## Instructions for the task:
Repeat exactly the lines below that lie between the line with "692x542 pixels." and the line with "Click the magnifier icon in the routes search", counting both of those lines as part of the answer.
"""
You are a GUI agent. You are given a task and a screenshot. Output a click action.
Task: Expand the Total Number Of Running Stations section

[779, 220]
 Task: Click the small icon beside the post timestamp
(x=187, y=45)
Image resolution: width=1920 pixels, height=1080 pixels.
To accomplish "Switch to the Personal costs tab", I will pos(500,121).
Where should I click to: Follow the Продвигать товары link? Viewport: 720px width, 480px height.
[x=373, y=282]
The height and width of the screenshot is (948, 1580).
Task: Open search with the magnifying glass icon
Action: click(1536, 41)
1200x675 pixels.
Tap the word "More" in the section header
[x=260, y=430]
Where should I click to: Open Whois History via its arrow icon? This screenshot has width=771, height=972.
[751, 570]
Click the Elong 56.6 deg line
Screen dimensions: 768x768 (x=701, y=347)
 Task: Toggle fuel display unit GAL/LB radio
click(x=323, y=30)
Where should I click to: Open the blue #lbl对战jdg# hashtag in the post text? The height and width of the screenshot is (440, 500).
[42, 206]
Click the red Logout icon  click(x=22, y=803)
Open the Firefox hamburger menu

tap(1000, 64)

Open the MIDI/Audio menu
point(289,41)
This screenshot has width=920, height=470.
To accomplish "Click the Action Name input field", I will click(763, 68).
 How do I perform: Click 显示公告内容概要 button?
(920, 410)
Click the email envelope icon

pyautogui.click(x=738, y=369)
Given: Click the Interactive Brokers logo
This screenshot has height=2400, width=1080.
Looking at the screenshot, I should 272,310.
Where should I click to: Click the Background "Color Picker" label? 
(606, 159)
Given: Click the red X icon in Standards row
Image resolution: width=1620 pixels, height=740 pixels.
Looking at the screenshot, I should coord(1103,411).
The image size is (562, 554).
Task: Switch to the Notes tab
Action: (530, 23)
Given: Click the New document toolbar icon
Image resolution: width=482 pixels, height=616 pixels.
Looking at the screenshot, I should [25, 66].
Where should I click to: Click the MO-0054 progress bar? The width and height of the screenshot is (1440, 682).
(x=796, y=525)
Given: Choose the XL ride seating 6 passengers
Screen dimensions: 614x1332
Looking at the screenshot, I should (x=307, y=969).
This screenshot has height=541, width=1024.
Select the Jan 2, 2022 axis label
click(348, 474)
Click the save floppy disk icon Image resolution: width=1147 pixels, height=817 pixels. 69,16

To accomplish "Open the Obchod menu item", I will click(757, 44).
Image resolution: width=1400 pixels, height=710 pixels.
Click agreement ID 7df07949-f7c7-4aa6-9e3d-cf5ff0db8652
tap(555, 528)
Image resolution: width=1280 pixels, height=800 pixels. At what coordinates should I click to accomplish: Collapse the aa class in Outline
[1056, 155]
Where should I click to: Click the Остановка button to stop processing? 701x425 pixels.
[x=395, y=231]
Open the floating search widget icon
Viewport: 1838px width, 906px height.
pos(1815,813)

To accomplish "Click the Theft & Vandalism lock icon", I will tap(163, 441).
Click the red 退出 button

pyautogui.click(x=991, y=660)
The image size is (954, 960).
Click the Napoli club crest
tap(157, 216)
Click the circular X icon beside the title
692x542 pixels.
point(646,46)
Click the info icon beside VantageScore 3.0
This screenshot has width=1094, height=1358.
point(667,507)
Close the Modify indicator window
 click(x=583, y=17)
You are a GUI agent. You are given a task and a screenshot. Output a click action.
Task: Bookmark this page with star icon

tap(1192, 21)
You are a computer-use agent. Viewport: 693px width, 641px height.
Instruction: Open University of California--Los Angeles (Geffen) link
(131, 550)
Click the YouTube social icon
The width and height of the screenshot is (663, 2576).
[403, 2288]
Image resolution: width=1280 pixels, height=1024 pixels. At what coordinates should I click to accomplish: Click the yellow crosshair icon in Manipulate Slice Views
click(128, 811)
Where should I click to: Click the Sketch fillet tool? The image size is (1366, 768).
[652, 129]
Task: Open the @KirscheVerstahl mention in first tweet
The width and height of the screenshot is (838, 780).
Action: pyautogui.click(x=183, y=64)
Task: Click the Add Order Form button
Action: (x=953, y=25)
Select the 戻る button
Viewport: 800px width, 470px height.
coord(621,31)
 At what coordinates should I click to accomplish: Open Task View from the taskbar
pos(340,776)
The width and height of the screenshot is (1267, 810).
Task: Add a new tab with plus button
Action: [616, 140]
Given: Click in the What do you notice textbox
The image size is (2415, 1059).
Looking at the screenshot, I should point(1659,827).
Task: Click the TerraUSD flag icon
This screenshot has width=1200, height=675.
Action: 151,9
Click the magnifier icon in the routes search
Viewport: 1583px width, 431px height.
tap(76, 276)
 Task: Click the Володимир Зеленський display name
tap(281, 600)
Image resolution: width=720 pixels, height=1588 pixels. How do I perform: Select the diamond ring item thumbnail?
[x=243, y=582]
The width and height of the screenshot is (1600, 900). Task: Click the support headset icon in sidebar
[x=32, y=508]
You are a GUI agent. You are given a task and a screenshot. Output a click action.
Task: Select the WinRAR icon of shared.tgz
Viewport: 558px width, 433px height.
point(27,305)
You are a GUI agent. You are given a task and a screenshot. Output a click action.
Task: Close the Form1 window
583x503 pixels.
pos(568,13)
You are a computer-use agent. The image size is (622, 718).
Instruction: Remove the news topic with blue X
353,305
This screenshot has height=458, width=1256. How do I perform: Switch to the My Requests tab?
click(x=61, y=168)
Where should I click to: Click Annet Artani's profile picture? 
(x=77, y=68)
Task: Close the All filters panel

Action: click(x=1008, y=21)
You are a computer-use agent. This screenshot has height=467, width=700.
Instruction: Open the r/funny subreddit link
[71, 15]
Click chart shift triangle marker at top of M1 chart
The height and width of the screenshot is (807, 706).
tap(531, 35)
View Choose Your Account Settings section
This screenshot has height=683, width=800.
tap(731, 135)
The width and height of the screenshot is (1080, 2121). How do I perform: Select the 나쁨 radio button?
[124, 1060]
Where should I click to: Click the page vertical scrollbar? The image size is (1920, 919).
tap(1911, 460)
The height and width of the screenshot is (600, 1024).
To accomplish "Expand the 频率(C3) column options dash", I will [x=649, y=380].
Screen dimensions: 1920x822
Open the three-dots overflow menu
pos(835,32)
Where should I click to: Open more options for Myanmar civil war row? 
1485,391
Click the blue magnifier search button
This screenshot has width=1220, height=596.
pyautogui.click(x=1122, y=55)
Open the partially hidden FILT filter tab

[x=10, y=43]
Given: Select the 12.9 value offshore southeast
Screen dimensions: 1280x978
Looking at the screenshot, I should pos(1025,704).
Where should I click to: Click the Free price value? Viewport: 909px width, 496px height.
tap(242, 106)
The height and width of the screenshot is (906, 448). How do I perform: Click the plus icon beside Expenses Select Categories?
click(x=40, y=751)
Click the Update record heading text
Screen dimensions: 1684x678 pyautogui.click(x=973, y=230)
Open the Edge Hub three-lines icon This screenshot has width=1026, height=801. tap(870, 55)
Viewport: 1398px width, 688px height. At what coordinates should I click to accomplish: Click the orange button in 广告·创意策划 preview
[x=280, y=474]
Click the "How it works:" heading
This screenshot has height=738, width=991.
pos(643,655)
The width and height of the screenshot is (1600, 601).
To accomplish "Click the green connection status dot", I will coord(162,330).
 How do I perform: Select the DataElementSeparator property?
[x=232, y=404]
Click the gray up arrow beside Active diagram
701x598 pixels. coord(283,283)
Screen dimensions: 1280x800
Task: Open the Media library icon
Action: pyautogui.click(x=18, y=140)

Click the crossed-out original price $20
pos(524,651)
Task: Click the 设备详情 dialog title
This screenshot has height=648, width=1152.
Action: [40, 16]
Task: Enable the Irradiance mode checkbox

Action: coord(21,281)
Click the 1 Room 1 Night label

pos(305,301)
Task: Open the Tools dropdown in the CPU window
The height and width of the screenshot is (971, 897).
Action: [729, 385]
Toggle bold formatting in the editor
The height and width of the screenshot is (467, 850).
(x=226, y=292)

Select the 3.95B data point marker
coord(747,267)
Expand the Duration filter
"""
## Written answer:
692x542 pixels.
point(646,46)
Click the info icon beside VantageScore 3.0
This screenshot has width=1094, height=1358.
point(667,507)
Close the Modify indicator window
 click(x=583, y=17)
You are a GUI agent. You are given a task and a screenshot. Output a click action.
Task: Bookmark this page with star icon

tap(1192, 21)
You are a computer-use agent. Viewport: 693px width, 641px height.
Instruction: Open University of California--Los Angeles (Geffen) link
(131, 550)
Click the YouTube social icon
The width and height of the screenshot is (663, 2576).
[403, 2288]
Image resolution: width=1280 pixels, height=1024 pixels. At what coordinates should I click to accomplish: Click the yellow crosshair icon in Manipulate Slice Views
click(128, 811)
Where should I click to: Click the Sketch fillet tool? The image size is (1366, 768).
[652, 129]
Task: Open the @KirscheVerstahl mention in first tweet
The width and height of the screenshot is (838, 780).
Action: pyautogui.click(x=183, y=64)
Task: Click the Add Order Form button
Action: (x=953, y=25)
Select the 戻る button
Viewport: 800px width, 470px height.
coord(621,31)
 At what coordinates should I click to accomplish: Open Task View from the taskbar
pos(340,776)
The width and height of the screenshot is (1267, 810).
Task: Add a new tab with plus button
Action: [616, 140]
Given: Click in the What do you notice textbox
The image size is (2415, 1059).
Looking at the screenshot, I should point(1659,827).
Task: Click the TerraUSD flag icon
This screenshot has width=1200, height=675.
Action: 151,9
Click the magnifier icon in the routes search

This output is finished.